Continental va a realizar una donación "específica" de 200.000 dólares americanos para ayudar a que los filipinos vuelvan a la normalidad. "Continental siempre ha sentido un fuerte apego por el país y sus habitantes. Afortunadamente, nuestras fábricas no fueron dañadas por el tifón y su destructiva influencia. La gente que vive en las áreas devastadas, de algún modo, necesita desesperadamente de nuestra ayuda", declaró el CEO de Continental, Elmar Degengart.

Asimismo, el fabricante alemán también está ofreciendo tiempo libre a aquellos empleados que cuentan con familiares afectados en las zonas devastadas.

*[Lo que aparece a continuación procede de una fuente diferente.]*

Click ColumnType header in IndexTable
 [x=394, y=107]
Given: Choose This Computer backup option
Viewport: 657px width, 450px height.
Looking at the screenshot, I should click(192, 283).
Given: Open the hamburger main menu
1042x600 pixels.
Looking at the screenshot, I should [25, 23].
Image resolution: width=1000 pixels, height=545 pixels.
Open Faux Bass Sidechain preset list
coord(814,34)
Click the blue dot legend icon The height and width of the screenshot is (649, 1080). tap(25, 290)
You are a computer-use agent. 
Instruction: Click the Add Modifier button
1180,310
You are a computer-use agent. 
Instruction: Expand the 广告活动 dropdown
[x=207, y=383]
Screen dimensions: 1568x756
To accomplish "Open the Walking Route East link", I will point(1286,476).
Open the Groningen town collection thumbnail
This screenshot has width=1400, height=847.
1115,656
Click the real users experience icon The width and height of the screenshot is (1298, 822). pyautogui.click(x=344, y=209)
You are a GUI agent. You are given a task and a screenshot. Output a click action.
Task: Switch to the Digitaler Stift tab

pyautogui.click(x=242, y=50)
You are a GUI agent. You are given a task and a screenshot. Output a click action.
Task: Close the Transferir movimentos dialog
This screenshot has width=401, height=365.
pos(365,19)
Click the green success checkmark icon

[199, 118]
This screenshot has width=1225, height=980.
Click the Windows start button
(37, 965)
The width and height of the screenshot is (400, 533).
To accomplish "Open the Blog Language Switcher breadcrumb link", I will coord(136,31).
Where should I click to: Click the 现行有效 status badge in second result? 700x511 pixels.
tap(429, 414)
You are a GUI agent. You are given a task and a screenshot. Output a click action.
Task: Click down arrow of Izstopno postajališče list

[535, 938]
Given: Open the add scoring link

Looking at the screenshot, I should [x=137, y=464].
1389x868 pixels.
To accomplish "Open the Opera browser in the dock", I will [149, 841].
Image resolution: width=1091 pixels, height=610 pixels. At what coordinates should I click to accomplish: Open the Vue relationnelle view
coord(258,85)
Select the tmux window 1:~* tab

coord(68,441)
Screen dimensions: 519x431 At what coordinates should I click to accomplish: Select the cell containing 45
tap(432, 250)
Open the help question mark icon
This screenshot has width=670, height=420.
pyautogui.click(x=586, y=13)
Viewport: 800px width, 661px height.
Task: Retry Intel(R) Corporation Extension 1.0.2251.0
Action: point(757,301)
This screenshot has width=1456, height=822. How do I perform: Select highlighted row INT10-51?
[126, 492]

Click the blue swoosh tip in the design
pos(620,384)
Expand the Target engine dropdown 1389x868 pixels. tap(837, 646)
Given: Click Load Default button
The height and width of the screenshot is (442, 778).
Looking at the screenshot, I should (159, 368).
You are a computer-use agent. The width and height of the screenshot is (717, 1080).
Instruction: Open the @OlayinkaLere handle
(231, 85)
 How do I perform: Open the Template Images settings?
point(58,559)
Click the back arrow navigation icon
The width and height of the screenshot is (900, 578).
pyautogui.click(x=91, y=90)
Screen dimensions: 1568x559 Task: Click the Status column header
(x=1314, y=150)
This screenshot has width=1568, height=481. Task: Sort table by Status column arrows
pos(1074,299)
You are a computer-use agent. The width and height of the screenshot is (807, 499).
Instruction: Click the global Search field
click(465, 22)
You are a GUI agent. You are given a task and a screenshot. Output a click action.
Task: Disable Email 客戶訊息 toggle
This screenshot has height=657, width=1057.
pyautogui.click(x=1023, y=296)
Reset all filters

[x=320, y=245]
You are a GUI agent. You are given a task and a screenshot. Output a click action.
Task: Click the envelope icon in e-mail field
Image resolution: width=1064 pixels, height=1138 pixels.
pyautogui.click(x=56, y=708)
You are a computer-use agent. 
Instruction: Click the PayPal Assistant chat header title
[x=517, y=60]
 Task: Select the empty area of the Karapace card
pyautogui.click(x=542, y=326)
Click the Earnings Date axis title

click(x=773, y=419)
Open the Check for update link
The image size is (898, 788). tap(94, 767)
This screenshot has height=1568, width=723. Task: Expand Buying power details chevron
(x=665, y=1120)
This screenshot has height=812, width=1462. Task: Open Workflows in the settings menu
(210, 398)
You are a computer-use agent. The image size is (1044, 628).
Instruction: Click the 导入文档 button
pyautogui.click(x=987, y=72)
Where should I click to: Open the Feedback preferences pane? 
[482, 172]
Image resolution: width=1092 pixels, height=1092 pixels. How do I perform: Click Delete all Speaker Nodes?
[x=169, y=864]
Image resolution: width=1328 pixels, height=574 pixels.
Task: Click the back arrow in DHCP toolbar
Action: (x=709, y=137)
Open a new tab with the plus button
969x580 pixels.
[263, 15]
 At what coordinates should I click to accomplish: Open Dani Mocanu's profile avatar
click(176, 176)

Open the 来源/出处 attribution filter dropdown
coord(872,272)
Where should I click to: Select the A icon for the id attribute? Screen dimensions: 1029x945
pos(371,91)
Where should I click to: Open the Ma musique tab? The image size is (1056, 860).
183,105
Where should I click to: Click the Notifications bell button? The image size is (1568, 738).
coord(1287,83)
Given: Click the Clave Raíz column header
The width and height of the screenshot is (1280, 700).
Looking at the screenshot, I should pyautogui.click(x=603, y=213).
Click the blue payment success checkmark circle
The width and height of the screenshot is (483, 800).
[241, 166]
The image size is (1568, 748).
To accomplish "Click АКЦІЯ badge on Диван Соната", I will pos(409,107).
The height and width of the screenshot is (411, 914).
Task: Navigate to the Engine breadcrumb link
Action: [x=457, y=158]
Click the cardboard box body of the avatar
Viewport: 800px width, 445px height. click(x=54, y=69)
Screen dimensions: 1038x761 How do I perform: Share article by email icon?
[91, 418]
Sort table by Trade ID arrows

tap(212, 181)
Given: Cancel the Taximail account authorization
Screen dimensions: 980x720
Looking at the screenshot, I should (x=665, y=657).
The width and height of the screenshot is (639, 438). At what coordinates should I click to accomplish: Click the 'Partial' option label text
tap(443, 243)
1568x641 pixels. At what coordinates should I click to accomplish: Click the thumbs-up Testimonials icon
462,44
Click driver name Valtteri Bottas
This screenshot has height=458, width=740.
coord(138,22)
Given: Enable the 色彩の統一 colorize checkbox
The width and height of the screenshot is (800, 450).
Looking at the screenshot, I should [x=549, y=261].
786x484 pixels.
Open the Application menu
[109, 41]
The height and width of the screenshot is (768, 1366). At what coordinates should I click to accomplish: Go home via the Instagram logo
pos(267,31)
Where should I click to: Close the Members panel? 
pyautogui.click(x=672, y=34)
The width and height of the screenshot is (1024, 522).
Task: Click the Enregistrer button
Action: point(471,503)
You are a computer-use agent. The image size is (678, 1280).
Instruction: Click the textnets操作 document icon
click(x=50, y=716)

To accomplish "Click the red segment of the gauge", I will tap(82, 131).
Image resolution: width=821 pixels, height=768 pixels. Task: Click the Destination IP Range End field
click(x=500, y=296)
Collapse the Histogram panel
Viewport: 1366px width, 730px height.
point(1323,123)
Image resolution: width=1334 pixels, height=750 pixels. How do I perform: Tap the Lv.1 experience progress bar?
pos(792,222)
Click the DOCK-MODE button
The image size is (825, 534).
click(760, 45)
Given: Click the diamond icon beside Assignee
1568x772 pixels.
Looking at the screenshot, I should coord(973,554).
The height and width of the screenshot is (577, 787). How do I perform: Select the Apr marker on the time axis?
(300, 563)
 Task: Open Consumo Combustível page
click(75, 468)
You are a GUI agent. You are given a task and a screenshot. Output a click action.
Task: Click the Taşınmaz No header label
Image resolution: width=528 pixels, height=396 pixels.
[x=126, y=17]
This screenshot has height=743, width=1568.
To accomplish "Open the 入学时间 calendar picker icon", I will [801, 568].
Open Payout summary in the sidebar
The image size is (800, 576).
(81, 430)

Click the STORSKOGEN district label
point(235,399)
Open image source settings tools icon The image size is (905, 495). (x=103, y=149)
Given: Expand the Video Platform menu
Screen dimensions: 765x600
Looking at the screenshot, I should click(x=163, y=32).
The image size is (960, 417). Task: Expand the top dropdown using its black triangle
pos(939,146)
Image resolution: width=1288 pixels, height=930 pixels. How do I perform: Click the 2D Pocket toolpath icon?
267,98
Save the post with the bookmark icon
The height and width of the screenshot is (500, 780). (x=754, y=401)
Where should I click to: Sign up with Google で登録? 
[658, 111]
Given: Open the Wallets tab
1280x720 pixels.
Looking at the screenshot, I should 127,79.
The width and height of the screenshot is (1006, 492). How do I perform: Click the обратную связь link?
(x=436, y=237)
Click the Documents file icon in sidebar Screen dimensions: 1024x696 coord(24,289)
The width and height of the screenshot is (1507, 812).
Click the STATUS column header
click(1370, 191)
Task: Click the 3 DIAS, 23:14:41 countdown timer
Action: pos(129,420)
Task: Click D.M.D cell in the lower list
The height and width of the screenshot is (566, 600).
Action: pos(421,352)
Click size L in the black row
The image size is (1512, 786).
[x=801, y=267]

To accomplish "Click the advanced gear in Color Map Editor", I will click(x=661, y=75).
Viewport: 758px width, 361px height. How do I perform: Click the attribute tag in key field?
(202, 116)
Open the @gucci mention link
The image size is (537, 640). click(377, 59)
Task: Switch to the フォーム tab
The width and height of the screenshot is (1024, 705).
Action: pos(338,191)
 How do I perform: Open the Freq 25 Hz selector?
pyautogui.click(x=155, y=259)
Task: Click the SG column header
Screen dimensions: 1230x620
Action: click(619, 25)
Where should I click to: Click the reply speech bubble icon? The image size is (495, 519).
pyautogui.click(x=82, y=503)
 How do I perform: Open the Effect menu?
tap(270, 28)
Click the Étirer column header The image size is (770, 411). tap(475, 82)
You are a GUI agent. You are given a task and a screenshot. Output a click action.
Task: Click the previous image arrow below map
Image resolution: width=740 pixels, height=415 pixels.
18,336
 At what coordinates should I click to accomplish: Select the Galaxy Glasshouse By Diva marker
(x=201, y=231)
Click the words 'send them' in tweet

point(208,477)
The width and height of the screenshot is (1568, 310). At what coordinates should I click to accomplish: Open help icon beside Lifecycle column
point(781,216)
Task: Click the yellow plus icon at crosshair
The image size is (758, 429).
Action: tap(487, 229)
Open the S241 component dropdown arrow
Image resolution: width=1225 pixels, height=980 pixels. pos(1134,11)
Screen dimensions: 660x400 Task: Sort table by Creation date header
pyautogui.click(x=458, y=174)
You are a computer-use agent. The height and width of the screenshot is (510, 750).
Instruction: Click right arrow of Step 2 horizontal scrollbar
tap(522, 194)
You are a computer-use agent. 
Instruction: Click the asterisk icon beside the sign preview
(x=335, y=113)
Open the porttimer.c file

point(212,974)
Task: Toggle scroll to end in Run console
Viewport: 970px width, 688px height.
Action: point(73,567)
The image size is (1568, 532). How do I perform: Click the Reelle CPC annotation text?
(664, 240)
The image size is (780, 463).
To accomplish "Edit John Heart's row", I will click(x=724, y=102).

Muchos empleados, de igual modo, están echando una mano como voluntarios en organizaciones locales, como la Cruz Roja Filipina.

El deseo del personal de ayudar se evidencia en el hecho que las celebraciones de las navidades, que se estaban planeando en las distintas ubicaciones de Continental en el país, no se harán este año. En su lugar, el dinero asignado para las fiestas será aportado como donación para medidas de socorro inmediato.

Continental emplea más de 1600 personas en Filiponas, repartidas entre las ubicaciones de Manila y Calamba. La empresa fabrica allí unidades electrónicas de control y sensores para la utilización en la industria automotriz.